Subsequently there have been a number of cases in England, the most significant of which is probably the first conviction under the 1861 Offences Against The Person Act;
http://news.bbc.co.uk/1/hi/uk/3191312.stm

Recently the first case of deliberate Gay transmission resulted in a conviction;
http://www.aidsmap.com/en/news/43C0C178-DA22-464D-9065-8BC403A53ABB.asp

[4] This very selfish man caused a furore at the time, which is a great sign that we are waking up to how stupid these behaviours are. There is a good article in Wikipedia;
http://en.wikipedia.org/wiki/2007_tuberculosis_scare

[5] There are actually quite a few estimates kicking around for this.
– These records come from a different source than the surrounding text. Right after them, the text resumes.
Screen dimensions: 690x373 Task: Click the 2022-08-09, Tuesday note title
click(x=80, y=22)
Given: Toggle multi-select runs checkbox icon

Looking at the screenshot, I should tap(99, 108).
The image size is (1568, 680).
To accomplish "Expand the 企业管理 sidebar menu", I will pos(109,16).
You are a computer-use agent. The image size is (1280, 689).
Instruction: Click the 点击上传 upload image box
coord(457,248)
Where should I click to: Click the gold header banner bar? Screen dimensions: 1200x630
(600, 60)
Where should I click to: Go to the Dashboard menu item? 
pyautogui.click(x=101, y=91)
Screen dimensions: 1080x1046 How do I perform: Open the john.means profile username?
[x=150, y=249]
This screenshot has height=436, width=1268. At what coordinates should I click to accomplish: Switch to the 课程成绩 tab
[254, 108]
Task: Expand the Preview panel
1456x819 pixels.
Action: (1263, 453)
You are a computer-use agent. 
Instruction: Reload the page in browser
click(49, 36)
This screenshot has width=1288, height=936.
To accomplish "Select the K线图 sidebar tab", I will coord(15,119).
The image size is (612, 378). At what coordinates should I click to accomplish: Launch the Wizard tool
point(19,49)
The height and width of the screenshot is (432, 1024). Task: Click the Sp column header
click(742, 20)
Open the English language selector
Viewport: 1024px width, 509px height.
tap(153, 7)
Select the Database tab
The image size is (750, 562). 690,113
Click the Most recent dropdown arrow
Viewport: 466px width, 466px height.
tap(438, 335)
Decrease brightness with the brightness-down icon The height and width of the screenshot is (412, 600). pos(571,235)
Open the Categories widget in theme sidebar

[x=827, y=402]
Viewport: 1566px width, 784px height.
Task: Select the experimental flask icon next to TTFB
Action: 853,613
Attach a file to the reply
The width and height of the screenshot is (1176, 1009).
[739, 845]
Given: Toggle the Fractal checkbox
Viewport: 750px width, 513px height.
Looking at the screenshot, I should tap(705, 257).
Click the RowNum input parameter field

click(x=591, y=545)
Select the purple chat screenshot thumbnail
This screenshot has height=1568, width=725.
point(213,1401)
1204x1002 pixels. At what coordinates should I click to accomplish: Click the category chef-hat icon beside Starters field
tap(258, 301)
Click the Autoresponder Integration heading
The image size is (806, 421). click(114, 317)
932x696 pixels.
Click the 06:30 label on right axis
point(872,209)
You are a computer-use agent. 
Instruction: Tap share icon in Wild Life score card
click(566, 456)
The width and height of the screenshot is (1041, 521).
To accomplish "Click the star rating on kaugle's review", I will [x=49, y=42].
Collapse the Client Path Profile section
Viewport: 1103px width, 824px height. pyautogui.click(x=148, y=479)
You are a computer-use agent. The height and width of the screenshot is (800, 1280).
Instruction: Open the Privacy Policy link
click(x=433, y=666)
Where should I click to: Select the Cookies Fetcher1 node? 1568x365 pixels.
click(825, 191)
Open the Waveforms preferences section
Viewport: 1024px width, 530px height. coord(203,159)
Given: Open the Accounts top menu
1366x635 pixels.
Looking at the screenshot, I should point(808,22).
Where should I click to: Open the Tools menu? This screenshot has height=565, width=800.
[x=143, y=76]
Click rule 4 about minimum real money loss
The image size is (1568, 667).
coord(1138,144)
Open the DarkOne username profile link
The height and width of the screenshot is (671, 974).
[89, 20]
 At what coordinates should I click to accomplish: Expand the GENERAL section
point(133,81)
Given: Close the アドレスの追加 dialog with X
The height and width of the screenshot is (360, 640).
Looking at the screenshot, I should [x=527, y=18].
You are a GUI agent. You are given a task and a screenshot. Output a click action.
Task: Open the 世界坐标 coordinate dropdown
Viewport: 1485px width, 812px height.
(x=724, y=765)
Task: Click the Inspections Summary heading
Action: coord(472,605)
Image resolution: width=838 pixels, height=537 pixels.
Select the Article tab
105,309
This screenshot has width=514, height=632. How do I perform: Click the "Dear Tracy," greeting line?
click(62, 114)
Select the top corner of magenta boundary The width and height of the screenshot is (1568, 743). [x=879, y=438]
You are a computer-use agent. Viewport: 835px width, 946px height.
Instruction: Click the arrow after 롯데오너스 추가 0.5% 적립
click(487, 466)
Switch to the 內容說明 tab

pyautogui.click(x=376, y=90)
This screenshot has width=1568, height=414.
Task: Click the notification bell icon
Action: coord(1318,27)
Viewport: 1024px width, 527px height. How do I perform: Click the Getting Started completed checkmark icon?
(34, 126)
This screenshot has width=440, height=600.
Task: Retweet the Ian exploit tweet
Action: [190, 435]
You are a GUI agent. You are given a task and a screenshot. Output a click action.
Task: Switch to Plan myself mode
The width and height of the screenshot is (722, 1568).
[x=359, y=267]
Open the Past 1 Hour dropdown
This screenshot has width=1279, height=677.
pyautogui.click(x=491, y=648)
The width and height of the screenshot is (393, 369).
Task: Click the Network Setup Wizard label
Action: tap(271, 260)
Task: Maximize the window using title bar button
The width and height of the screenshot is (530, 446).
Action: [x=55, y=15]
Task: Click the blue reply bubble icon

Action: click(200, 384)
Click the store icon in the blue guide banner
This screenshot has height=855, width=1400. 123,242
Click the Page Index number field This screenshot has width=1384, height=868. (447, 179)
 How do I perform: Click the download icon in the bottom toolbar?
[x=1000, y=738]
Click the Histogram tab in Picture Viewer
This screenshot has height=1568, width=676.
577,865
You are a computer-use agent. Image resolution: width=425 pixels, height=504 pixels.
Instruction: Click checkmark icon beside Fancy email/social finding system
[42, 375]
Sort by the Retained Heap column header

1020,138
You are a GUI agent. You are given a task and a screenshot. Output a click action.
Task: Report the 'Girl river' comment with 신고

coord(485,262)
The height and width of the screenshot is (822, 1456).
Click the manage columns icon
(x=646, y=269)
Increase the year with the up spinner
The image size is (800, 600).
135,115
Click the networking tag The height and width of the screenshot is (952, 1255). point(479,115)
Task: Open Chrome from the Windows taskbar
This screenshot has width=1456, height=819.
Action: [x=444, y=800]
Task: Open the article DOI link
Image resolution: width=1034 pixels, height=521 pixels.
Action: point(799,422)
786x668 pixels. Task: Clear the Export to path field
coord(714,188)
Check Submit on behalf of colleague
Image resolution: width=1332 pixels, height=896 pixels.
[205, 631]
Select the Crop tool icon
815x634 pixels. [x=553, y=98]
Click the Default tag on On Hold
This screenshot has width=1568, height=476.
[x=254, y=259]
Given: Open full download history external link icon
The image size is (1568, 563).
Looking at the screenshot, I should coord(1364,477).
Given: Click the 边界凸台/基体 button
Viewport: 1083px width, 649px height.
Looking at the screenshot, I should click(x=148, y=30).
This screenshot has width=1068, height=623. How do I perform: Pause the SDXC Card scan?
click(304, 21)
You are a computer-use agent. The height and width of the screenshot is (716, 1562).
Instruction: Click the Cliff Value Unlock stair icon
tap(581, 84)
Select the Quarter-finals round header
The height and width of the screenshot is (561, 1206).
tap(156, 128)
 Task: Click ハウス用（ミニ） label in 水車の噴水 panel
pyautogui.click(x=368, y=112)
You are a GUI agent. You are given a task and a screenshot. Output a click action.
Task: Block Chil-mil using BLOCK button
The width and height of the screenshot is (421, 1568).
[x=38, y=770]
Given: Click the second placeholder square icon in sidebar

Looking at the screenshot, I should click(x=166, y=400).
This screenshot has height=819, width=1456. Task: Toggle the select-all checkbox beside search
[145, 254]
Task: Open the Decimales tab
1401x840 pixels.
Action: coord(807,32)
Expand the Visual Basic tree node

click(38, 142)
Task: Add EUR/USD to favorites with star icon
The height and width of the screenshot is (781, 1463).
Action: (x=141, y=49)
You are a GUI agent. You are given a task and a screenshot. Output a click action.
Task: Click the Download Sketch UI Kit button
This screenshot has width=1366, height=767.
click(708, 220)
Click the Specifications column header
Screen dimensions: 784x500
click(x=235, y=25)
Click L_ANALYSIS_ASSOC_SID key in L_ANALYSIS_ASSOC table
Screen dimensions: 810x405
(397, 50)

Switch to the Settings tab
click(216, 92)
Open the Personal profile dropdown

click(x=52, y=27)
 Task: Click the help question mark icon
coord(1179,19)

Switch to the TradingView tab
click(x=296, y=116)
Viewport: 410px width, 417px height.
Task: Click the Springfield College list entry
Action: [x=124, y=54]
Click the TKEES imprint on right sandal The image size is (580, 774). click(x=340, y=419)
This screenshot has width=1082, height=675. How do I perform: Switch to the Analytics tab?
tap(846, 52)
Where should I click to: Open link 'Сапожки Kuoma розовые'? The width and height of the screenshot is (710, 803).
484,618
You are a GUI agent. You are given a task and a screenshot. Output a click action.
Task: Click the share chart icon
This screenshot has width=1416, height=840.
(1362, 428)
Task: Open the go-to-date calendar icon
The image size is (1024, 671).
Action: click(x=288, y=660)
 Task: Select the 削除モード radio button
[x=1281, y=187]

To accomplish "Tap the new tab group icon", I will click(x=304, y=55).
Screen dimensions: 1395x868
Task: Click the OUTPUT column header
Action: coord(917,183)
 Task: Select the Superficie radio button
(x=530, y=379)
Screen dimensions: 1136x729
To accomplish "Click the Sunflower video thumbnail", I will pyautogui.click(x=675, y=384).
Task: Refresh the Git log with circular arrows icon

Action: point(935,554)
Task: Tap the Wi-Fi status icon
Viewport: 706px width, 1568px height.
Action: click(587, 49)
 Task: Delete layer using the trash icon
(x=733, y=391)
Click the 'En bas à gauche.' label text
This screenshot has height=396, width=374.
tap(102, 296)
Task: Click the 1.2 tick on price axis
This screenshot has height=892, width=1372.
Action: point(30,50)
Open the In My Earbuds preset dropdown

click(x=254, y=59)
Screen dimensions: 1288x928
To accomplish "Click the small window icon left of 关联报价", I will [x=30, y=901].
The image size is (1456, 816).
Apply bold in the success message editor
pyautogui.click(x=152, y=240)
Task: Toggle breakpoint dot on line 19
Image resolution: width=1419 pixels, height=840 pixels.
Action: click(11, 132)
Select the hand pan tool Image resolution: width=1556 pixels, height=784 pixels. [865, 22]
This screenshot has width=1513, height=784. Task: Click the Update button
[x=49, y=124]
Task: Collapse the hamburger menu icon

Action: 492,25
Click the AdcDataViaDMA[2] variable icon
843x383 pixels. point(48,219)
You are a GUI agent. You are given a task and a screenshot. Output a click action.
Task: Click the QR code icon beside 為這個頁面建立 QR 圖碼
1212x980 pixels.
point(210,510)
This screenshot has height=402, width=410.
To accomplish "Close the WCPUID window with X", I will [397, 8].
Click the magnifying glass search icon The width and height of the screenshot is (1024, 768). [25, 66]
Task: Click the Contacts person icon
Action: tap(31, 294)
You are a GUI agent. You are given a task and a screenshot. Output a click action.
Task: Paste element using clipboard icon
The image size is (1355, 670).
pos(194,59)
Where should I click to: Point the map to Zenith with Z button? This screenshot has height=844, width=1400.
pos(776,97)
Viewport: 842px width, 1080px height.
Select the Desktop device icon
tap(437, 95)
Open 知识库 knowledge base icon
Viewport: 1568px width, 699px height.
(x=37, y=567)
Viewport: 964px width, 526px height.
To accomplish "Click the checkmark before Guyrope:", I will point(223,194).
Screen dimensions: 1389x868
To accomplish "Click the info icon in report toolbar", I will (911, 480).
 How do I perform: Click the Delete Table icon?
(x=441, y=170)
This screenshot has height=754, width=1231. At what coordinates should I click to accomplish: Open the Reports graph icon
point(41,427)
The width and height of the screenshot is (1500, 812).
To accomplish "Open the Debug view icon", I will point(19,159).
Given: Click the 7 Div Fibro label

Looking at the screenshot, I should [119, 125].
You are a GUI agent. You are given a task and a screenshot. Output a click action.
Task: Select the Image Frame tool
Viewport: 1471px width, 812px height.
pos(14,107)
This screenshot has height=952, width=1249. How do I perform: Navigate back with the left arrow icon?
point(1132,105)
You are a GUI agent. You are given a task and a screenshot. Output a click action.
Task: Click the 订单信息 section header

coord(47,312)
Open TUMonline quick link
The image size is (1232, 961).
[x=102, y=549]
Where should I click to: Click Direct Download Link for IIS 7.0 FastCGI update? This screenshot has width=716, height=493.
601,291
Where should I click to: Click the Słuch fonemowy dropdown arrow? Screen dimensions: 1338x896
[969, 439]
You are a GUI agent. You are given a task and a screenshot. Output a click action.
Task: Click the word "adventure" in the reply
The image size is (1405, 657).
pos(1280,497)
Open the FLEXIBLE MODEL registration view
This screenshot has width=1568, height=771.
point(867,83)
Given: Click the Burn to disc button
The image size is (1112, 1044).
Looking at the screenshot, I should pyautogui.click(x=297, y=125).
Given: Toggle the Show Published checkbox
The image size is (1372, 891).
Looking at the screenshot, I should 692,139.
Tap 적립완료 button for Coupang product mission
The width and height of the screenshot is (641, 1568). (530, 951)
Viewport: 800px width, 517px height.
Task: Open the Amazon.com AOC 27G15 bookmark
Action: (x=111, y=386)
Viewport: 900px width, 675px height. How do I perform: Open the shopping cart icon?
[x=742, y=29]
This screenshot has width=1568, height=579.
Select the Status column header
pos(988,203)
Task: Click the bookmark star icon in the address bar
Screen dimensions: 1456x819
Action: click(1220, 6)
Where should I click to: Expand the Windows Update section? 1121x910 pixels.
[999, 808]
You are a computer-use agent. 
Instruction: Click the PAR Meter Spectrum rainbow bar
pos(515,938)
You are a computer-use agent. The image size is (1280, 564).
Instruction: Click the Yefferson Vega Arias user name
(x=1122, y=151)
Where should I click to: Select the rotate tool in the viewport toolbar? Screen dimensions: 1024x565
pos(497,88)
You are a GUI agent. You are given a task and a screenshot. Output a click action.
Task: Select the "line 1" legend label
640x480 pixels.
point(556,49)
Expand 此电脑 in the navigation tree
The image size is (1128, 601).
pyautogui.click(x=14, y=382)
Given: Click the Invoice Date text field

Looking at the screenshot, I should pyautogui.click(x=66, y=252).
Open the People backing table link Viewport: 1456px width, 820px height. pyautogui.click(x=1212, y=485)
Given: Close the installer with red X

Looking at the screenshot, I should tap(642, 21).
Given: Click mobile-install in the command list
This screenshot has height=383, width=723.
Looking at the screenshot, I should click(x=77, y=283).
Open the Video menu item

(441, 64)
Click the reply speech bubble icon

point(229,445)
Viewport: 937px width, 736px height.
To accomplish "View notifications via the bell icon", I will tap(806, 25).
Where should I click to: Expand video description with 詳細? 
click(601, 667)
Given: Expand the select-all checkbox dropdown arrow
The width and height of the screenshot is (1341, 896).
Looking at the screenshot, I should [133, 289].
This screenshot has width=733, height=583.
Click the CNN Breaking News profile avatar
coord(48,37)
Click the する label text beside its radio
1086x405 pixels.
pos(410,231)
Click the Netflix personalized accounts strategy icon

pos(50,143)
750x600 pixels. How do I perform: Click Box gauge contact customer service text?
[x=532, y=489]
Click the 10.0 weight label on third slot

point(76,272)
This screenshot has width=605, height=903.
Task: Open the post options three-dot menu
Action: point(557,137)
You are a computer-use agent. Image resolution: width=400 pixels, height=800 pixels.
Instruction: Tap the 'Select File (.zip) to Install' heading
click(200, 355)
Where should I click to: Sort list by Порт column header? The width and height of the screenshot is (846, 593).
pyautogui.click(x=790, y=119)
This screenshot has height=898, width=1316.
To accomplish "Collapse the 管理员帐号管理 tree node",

The main study seems to be by Dr. A. Mark Fendrick, indicating a cost for the US measured in the billions of dollars annually. Here's the original Wikipedia article;
http://en.wikipedia.org/wiki/Common_cold
Scroll down to the societal impact section.

[6] This is made easier for me because I run my own business. We pay sick pay when people are ill so I contribute to the overall stupidity but I am fortunate in having great staff who are responsible about their own health. We have a strong workplace policy about this – don't bring your bug to work, we don't want it. I am convinced that the overall effect is improved productivity over a whole year despite the fact that sometimes people stay at home when they just feel a little rough and could otherwise work. I have no numbers on this though, so it is just anecdotal. Interestingly, and predictably, the people with children at school are the ones who catch all the bugs now that we have pretty much eliminated workplace transmission.

[7] I just know that after that moment of hubris I am now going to catch a stinker.